'World News' Listens to the American Middle Class
Viewers share their economic struggles with ABC's "World News."
March 18, 2010— -- As ABC's "World News with Diane Sawyer" has focused on the struggles of America's middle class this week, we've heard from thousands of viewers across the country. They are people who are struggling to make mortgage payments, find jobs, and care for their families.
They've weighed in on subjects ranging from banks to unemployment to the very existence of the middle class itself. We've gathered some of those comments below.
Many commentators questioned whether or not America still has a middle class to save.
User SammieB12 wrote on our site, "Pretty soon, there will only be two classes: the rich and the rest of us."
"The middle class should now be called the struggling to survive," wrote 11jeanne.
Others thought that the American dream has already disappeared.
"I don't believe there is a middle class anymore," one user wrote. "It used to be about single homes, 2.5 kids, white picket fences and a mom and dad. That dream is gone... only the rich can afford that now."
Phillip9150 wrote, "There is no middle class anymore, I have been laid off for 8 months now [...] I have no idea what we are going to do when my unemployment runs out."
Others wrote about the shame that comes with the fall from the middle class.
"Back home with mom, at 50 years old I feel like such a failure," broke10 said.
Another viewer wrote in after seeing the soup kitchen they worked at featured on our broadcast.
"The face of hunger is your neighbor," they said. "I can't tell you how many people who are coming into my soup kitchen that once belonged to the middle class. I have actually served food to people I worked with at a previous employer, they were laid off and so was their spouse."
Many middle class Americans wrote us about their struggles to find work.
"Here in Tucson, a restaurant had 8 openings and 200 applicants," wrote wandering41645 on the site.
"We are baby boomers and I think most of the people hurting are baby boomers," said bulldogzig. "We are close to retiring and who wants to hire us?"
Viewers Sound Off on ABC's Series on Middle Class
In a conversation on Skype today, Chicagoan Barry Scott told ABC's Diane Sawyer about his struggles to find work.
"I've put in about 300 applications, I've had about 25 interviews," Scott said. "I've been talking to a company in Australia that is looking at me.
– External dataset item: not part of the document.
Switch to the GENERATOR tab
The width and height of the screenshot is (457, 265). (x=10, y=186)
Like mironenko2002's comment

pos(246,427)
I may have to do what a friend of mine is doing. He's working in Dubai, and he comes home every 30 to 60 days to see his family. I may have to do something as crazy as that to try and find a way to get a job."
To Scott, part of the problem is corporate values.
"One thing that is different today than in the days of our grandparents is the sense of no corporate conscience, or a people before profit kind of thing," Scott said. "I understand the business need to make a profit. I want them to make a profit. At what point is there enough?"
That comment was echoed on ABCNews.com by another user.
"It's all about making money... it's not about people anymore," scrappin.mel wrote on the site.
Others used our comment boards to express intense frustration with the Wall Street banks who many say helped to send the country into an economic downward spiral.
"It is time the people financing the bailout also got bailed out," user david_rosseau wrote.